*** Opening PROVIDED ENTRIES ***
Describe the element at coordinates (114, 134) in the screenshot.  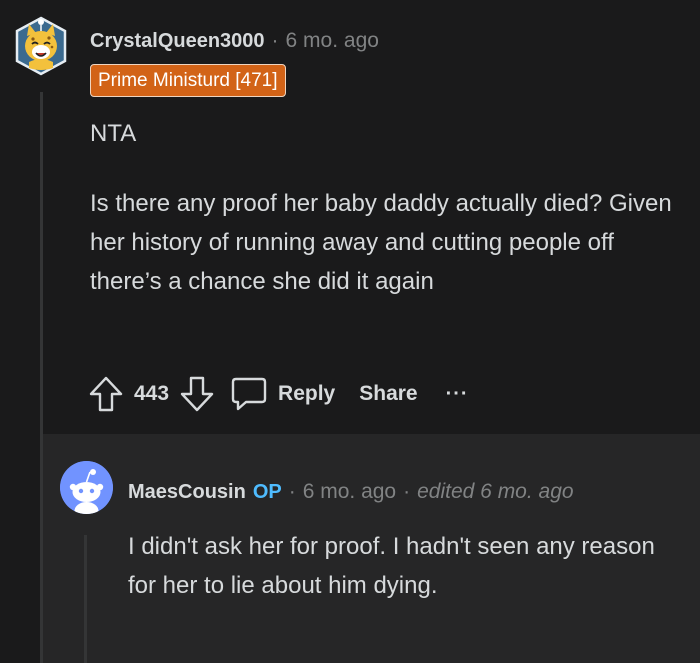
I see `comment-paragraph: NTA` at that location.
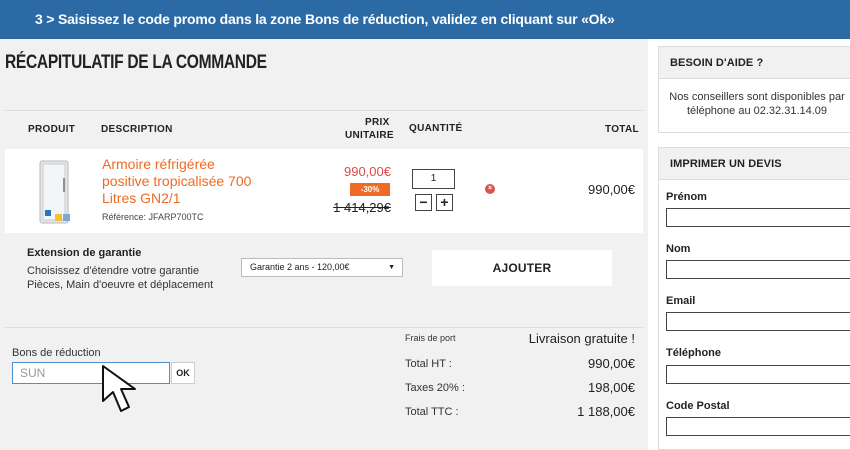 The height and width of the screenshot is (450, 850). What do you see at coordinates (153, 217) in the screenshot?
I see `product-reference: Référence: JFARP700TC` at bounding box center [153, 217].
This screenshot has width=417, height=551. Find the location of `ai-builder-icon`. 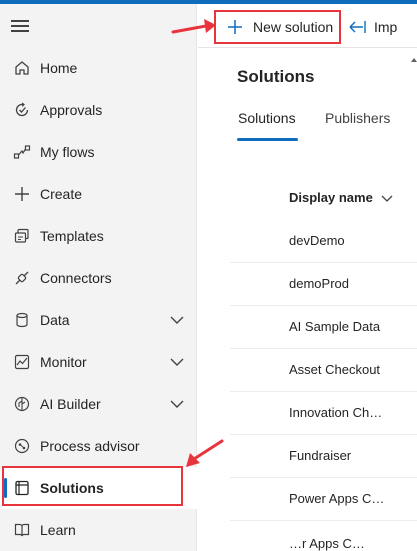

ai-builder-icon is located at coordinates (22, 404).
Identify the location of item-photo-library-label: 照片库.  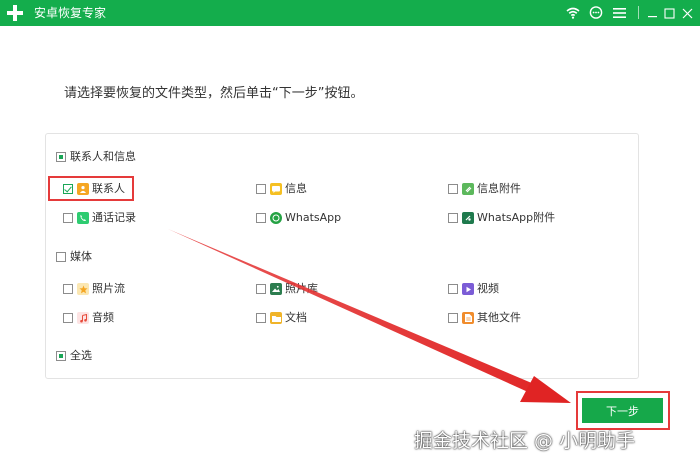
*** Closing PROVIDED ENTRIES ***
> _DIRECTIVE_: Copy every line of the listing above without changing anything, and leave the pictures out of your copy.

> _RESPONSE TO THIS TASK_:
Describe the element at coordinates (114, 134) in the screenshot.  
I see `comment-paragraph: NTA` at that location.
 The height and width of the screenshot is (450, 850). What do you see at coordinates (153, 217) in the screenshot?
I see `product-reference: Référence: JFARP700TC` at bounding box center [153, 217].
This screenshot has width=417, height=551. Find the location of `ai-builder-icon`. 

ai-builder-icon is located at coordinates (22, 404).
Identify the location of item-photo-library-label: 照片库.  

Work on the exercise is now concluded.